Book Being Mentally Ill

    Book Details:
  • Author : Thomas J. Scheff
  • Publisher : Aldine Transaction
  • Release : 1984
  • ISBN : 9780202303109
  • Pages : 262 pages

Download or read book Being Mentally Ill written by Thomas J. Scheff and published by Aldine Transaction. This book was released on 1984 with total page 262 pages. Available in PDF, EPUB and Kindle. Book excerpt:

Book Mental Health  Social Mirror

Download or read book Mental Health Social Mirror written by William R. Avison and published by Springer Science & Business Media. This book was released on 2007-08-19 with total page 474 pages. Available in PDF, EPUB and Kindle. Book excerpt: Sociologists often view research on mental health as peripheral to the real work of the discipline. This volume contains essays that reassert the importance of mental health research in sociology. Experts in the field articulate the contributions that mental health research has made, and can make, in resolving key theoretical and empirical debates. The contributions provide answers to critical questions regarding the social origins of--and social responses to--mental illness.

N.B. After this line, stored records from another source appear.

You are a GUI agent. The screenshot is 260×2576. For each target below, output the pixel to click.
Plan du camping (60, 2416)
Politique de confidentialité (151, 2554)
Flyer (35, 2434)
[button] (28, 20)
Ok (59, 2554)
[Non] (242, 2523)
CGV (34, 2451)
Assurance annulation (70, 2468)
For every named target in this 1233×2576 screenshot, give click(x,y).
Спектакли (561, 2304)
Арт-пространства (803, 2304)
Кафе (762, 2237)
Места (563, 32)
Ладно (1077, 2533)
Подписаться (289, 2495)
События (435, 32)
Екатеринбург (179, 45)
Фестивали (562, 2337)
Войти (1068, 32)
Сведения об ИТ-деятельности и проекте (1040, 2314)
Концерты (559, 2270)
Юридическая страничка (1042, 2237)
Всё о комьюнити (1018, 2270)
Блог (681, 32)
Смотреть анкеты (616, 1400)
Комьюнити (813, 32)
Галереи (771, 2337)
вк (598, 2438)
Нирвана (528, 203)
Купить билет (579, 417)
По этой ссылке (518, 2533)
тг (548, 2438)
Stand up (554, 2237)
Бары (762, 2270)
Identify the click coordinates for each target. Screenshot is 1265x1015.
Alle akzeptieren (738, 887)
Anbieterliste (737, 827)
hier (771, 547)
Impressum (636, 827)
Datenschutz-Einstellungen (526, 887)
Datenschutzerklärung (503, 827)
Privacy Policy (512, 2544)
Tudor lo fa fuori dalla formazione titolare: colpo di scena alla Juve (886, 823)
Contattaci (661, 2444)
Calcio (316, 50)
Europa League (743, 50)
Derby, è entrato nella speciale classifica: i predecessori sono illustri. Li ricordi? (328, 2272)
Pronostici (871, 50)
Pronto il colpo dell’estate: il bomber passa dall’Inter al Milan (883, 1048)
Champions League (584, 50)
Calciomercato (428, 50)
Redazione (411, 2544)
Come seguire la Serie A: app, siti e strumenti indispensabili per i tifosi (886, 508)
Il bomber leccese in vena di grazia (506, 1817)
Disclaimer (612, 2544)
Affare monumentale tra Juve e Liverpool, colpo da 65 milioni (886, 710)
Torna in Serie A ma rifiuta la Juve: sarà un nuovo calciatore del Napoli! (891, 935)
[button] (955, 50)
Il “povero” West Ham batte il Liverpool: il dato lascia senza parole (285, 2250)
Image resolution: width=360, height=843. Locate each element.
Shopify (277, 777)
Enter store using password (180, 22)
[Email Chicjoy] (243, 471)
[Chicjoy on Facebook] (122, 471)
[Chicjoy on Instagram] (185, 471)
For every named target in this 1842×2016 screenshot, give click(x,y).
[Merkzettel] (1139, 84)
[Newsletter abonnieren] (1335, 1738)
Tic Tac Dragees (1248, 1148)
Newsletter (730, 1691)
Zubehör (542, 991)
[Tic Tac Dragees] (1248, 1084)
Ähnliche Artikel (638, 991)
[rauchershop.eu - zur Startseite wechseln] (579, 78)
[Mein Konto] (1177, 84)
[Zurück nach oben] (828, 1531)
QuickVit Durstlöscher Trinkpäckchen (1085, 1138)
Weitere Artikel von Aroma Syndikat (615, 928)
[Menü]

Book Cumulated Index Medicus

Download or read book Cumulated Index Medicus written by and published by . This book was released on 1972 with total page 1276 pages. Available in PDF, EPUB and Kindle. Book excerpt:

Book Critical Psychiatry

    Book Details:
  • Author : Sandra Steingard
  • Publisher : Springer
  • Release : 2018-12-24
  • ISBN : 3030027325
  • Pages : 225 pages

Download or read book Critical Psychiatry written by Sandra Steingard and published by Springer. This book was released on 2018-12-24 with total page 225 pages. Available in PDF, EPUB and Kindle. Book excerpt: This book is a guide for psychiatrists struggling to incorporate transformational strategies into their clinical work. The book begins with an overview of the concept of critical psychiatry before focusing its analytic lens on the DSM diagnostic system, the influence of the pharmaceutical industry, the crucial distinction between drug-centered and disease-centered approaches to pharmacotherapy, the concept of “de-prescribing,” coercion in psychiatric practice, and a range of other issues that constitute the targets of contemporary critiques of psychiatric theory and practice. Written by experts in each topic, this is the first book to explicate what has come to be called critical psychiatry from an unbiased and clinically relevant perspective. Critical Psychiatry is an excellent, practical resource for clinicians seeking a solid foundation in the contemporary controversies within the field. General and forensic psychiatrists; family physicians, internists, and pediatricians who treat psychiatric patients; and mental health clinicians outside of medicine will all benefit from its conceptual insights and concrete advice.